I agree with the other commenters that the increased vertical space usage is an issue on a widescreen monitor, especially when using analog channels. I don’t think that adding redundant buttons for functionality accessible from two clicks on the sidebar is worth losing the vertical space. If you do want to add shortcut buttons, I much prefer BitBob’s approach of having them on the right sidebar.

I installed 2.4.12 in response to a pop-up notifying me it was available.

Vertical space is much more important than any possible gain from relocating the buttons.

I recommend some mechanism that allows specifying the location of the controls.

I went back to 2.4.10.

I did the same; thanks Saleae for maintaining: Saleae - Changelog so I could revert to the “more comfortable” version. In fairness, I did at least try out the new GUI, but I found my muscle memory ached too much for the Start/Play button back in the upper right corner (my #1 complaint) – which I’d argue this is a ‘better’ spot for it to be placed, too. It should least be in one of the four corners vs. centered on an edge – and ultimately, why move it at all ?!? :cry:

Meanwhile, I fully empathize with the conflicting desires to innovate new features vs. maintain some familiar utility to your existing users. Perhaps you can check your download logs and see if there has been a ‘spike’ of people hitting the 2.4.10 download links after the new 2.4.12 update was pushed out – as that could give a ‘silent hint’ as to how many other users aren’t happy about the new UI changes?

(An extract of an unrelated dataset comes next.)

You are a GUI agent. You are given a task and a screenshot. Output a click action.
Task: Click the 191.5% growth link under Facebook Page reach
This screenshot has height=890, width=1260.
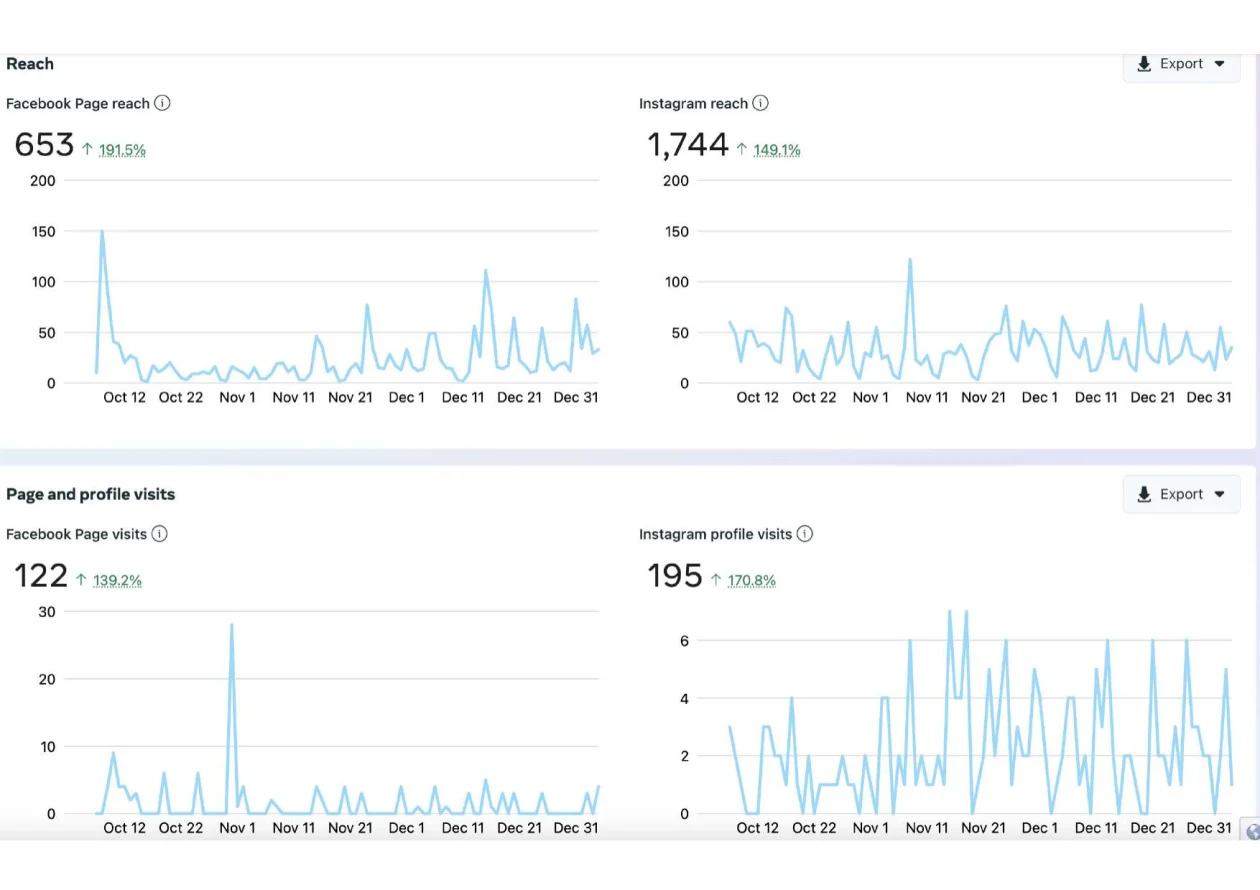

FWIW, I did (eventually) get used to the Microsoft Office Ribbon Bar, even though I still don’t really like it – and at least Microsoft does allow you to ‘hide’ it. Microsoft also added >1M rows in a spreadsheet and other new features (i.e., new benefits worth the “pain” to adjust to the refactored UI/UX design). However, Microsoft also later dropped/reverted the 2007 “Office Button” design in favor of a more familiar “File” tab, too. :wink:

My point: it is good to innovate and add new functionality that will help acclimate the new users and keep Saleae ahead of the competition, but it’s also nice to reconsider some design choices and respect the installed user-base who are your hidden marketing team and biggest fans, too :slight_smile:

Please seriously reconsider adopting an alternative UI/UX design that accomplishes your end goal, but isn’t quite as ‘painful’ to (some of) the current power users. :thinking:

the new UI is “unusual” - since I am using Saleae for quite a while already…
I am more in the fraction of “please move the controls back to the right” - since especially nowadays in HomeOffice situation and many signals monitored at the same time, vertical space is an issue!

My biggest ‘problem’ with that new UI, as I am always searching that Start button:
please move it back to top-right corner, and(/or at least) make it green again (and Stop red)!!!